AFI Film Festival AW Kautzer's Film Review Film

Uncle Frank – AFI Film Festival 2020

UNCLE FRANK

Alan Ball’s Uncle Frank is a family drama with a huge dollop of compassion and understanding.  

Anchored by great work by the trifecta of Paul Bettany, Sophia Lillis, and Peter Macdissi, Uncle Frank is not your usual tale of a Gay man confronting his family.  Ball finds the humor, grace, compassion, and empathy in all the characters in Uncle Frank.

Beth (Lillis) has always liked her Uncle Frank (Bettany) and is delighted that when attending NYU she will be close to him.  It comes as a shock to her that Frank is a lot more than he appears or shows his family.  In a long-term relationship with Walid (Macdissi), Frank’s life is perfect, with the exception that his family from South Carolina has no idea he is gay.  A tragedy befalls the family and forces, Frank and Beth, to go back to South Carolina, with Walid in tow, for what is an unexpected weekend of revelations. 

That is not to say there isn’t drama and dysfunction.  Ball’s film handles this with a light touch, showing the inner turmoil of its central character as the crux of the film’s drama.  Uncle Frank’s secret weapon is its empathy for all its characters.  It’s true understanding that everyone is human and fallible.  

At its center is Paul Bettany’s performance as uncle Frank.  Bettany has never been wittier as he is here.  There is a relaxed easy charm, lived-in that comes with time.  The actor makes everything look easy here when nothing in the performance is.  A mostly internal performance, Bettany is able to convey more with a single look than most actors can with an entire monologue.  There is a moment between Frank and the family as something that I read aloud and the range of emotions played by Bettany in those thirty seconds are the things awards clips are made of.
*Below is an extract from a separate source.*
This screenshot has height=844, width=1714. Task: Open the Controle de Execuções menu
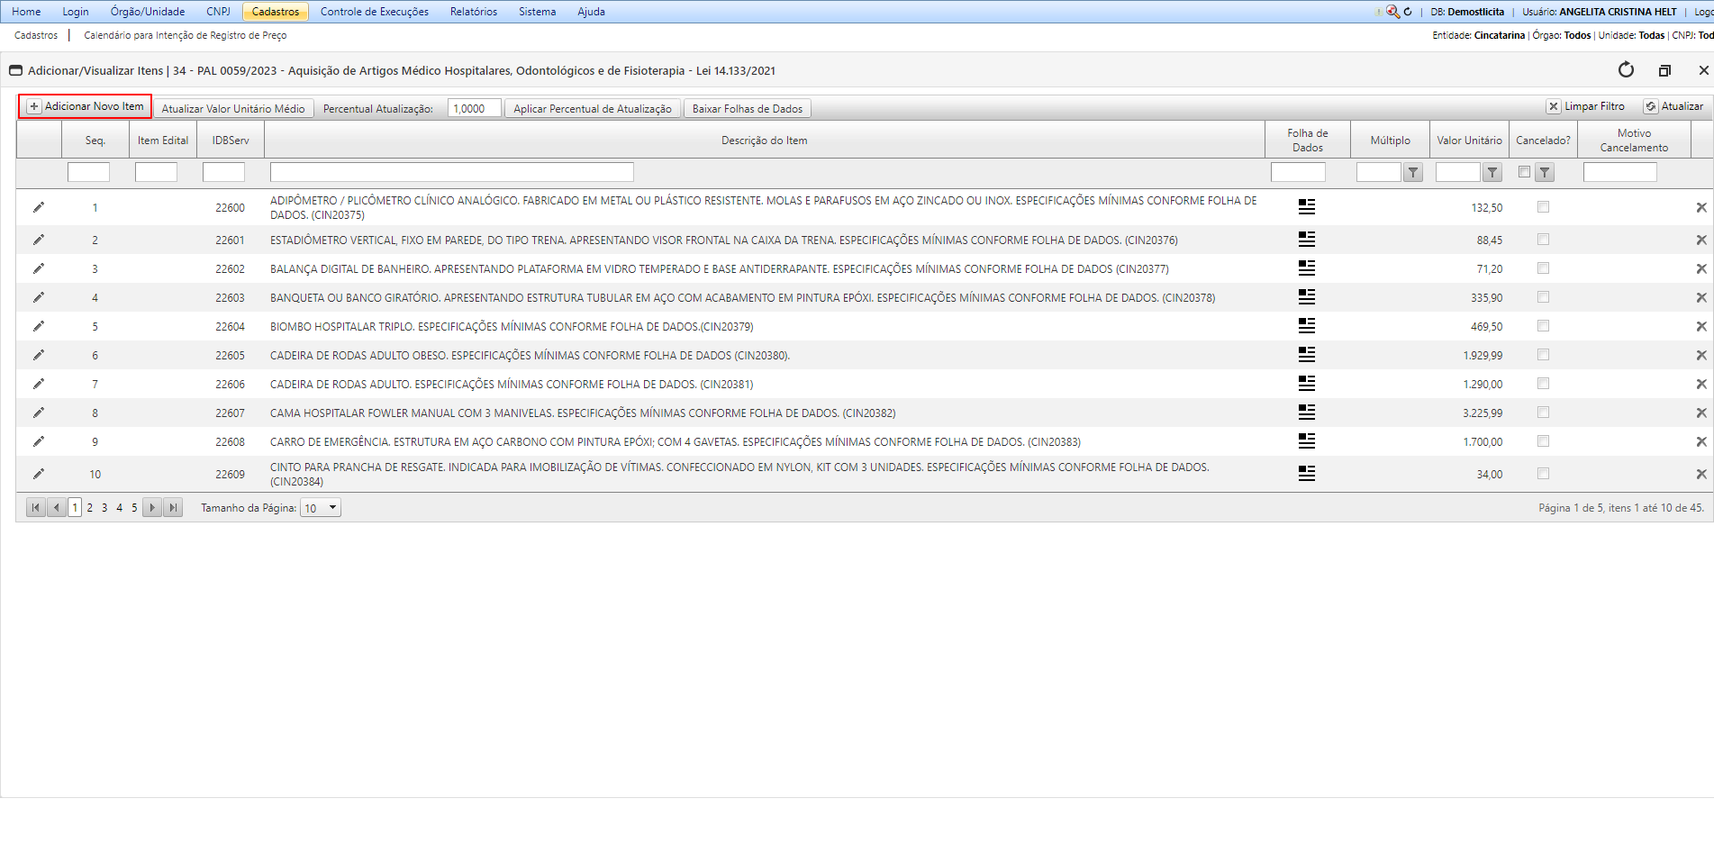click(374, 12)
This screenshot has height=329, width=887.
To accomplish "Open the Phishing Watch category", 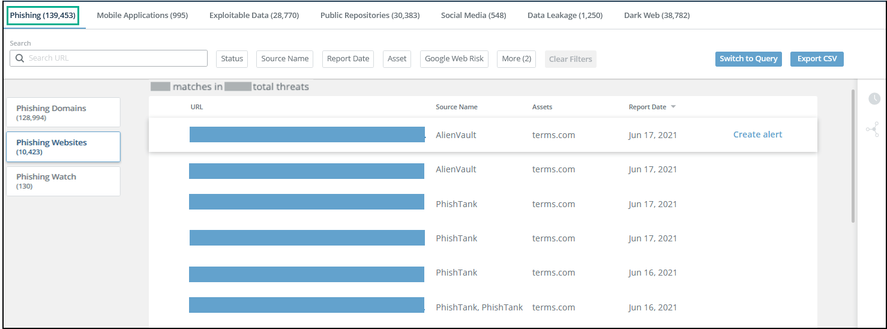I will (63, 181).
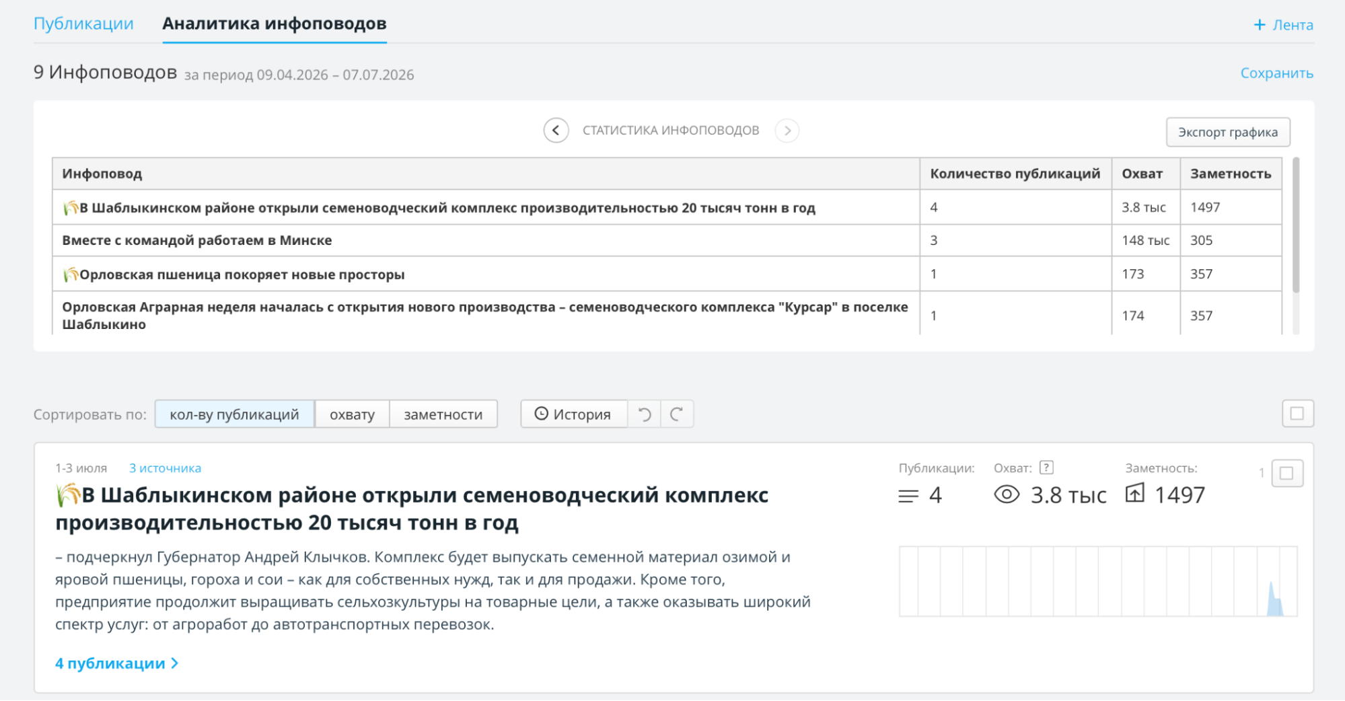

This is not just a single performance.  Uncle Frank is as much an ensemble piece as it is a showcase for Bettany.  Lillis and Macdissi are respectively great as Beth and Walid.  Macdissi as Walid is more than just “the boyfriend” but rather a partner that wants to help Frank as much as Frank pushes him away.  There is great chemistry between Bettany and Macdissi that makes the relationship feel as lived-in and old as it is.  Lillis continues to surprise as a mature adept performer.  As Beth Lillis plays both the young girl and the maturing young lady with the same sort of force and conviction. 

Much of the delight of the film comes from Ball’s script which relishes in bucking the conventions and troupes of this type of “dysfunctional” family ensembles.  In fact, rather than using darkness and sardonic humor, Ball uses warmth, compassion, and the lightest of comedic touches along with heartfelt drama.  Uncle Frank is as warm a family dramedy in recent memory. 

Uncle Frank is playing AFI Film Festival 2020 as a part of their World Cinema series.